An elderly man with spectacles and dressed in white, the prêt’ savanne, stands by the centerpost and reads from a prayerbook. In the dust at the base of the centerpole, an elaborately geometrical vever has been drawn in flour and ash, and a short ways behind the post, an altar has been set up, a long table covered with white cloth over which have been carefully arranged lithographs of the saints, a plastic crucifix and vials of holy water, lighted candles, bowls of food — rice, cassava, chicken, bananas, corn — and glasses of coffee, orange soda, Coca-Cola.

A short way to the right of the pret’ savanne, a woman in a red satin dress, the mambo, is seated on a kitchen chair. She’s rocking slowly back and forth in the chair, her eyes tightly closed, her right hand rhythmically shaking the asson in time to the drone of the old man with the book, who chants on and on, occasionally rising to song and then falling back to chant again. Every now and then, as if to punctuate a particular phrase or prayer, the mambo calls out, “Grâce mise’corde!” and the audience repeats her call, “Grâce mise’ corde!”and the prêt’ savanne drones on, “… au nom de Dieu, au nom de Sainte Vierge de Ciel, au nom de Saints de Tè’, au nom de Saints de la Lune …”

The Jamaican scans the crowd for familiar faces, but is momentarily distracted by the sight of a group of animals tethered to a small mahoe tree off to his right and attended by a trio of young women wearing white, full-skirted dresses and scarlet headbands. The animals are various and peaceful together, several ruffle-feathered chickens, a pair of doves, a black, yellow-eyed goat, a small gray pig and a large black boar. Beyond the animals is a cookfire and next to it a second altar table covered in white and loaded with bowls and bottles of food and drink. Tied to the top branches of a tall cottonwood tree are several white and red banners, hanging limply in the windless moonlight.

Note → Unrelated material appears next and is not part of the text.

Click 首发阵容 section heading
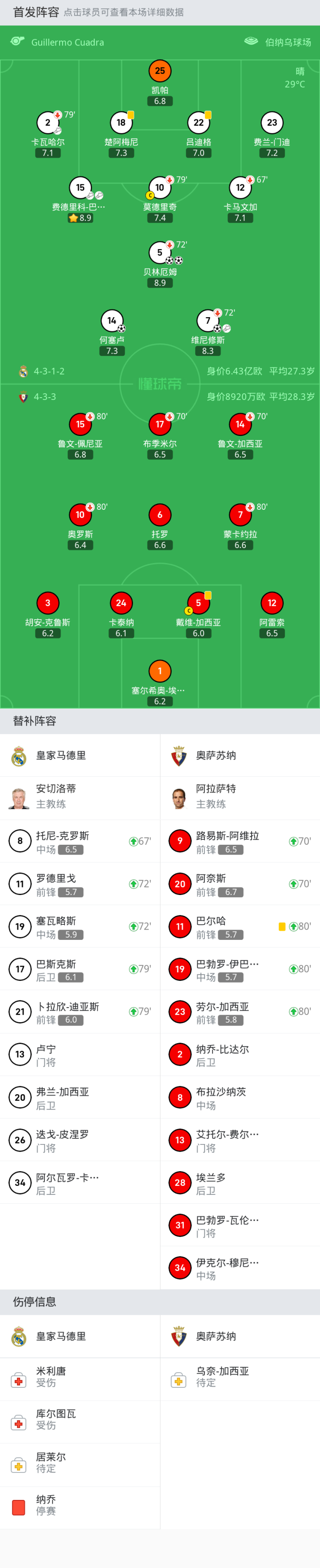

The people all suddenly kneel, and Tyrone, the only person left standing, quickly kneels with them, as the prêt’ savanne intones the prayers, a Pater Noster, the Credo, the Ave Maria. During the prayers, Tyrone lifts his head slightly and sees that the mambo is staring directly at him, a hard, hot look that alarms him. He peers around at the crowd on his left, recognizes, despite their bowed heads, one or two of the Haitians he signed up, scans the group to his right and sights Vanise and the boy, her nephew. Vanise is praying fervently, crossing herself over and over, but the boy is watching the mambo. His gaze follows hers across the clearing of the peristyle and into the audience, and when he sees Tyrone, he smiles broadly and nods.

Tyrone smiles back.

There is a benediction offered by the old man in spectacles, and everyone rises, and the man shifts into a chanting, hymnlike song, accompanied now by the drums, slowly, seriously, bringing the people’s voices into it one by one, until soon everyone is singing together, and all three drums are throbbing in unison. The mambo, who has not once taken her powerful eyes off Tyrone, begins to move in time to the song, shouting as she stamps and whirls across the smooth ground:

Poussé allé,


Poussé allé,


Icit pas pays oui


Ça lan Guinée,


Icit pas pays ou!

Gradually, her dance circles her toward the audience, which parts for her as she spirals near, making a path that leads straight to Tyrone. Coming toward him from the other side, pushing and pulling at people’s shoulders, squirming between them, is the boy Claude. Both the mambo and the boy reach Tyrone at the same instant.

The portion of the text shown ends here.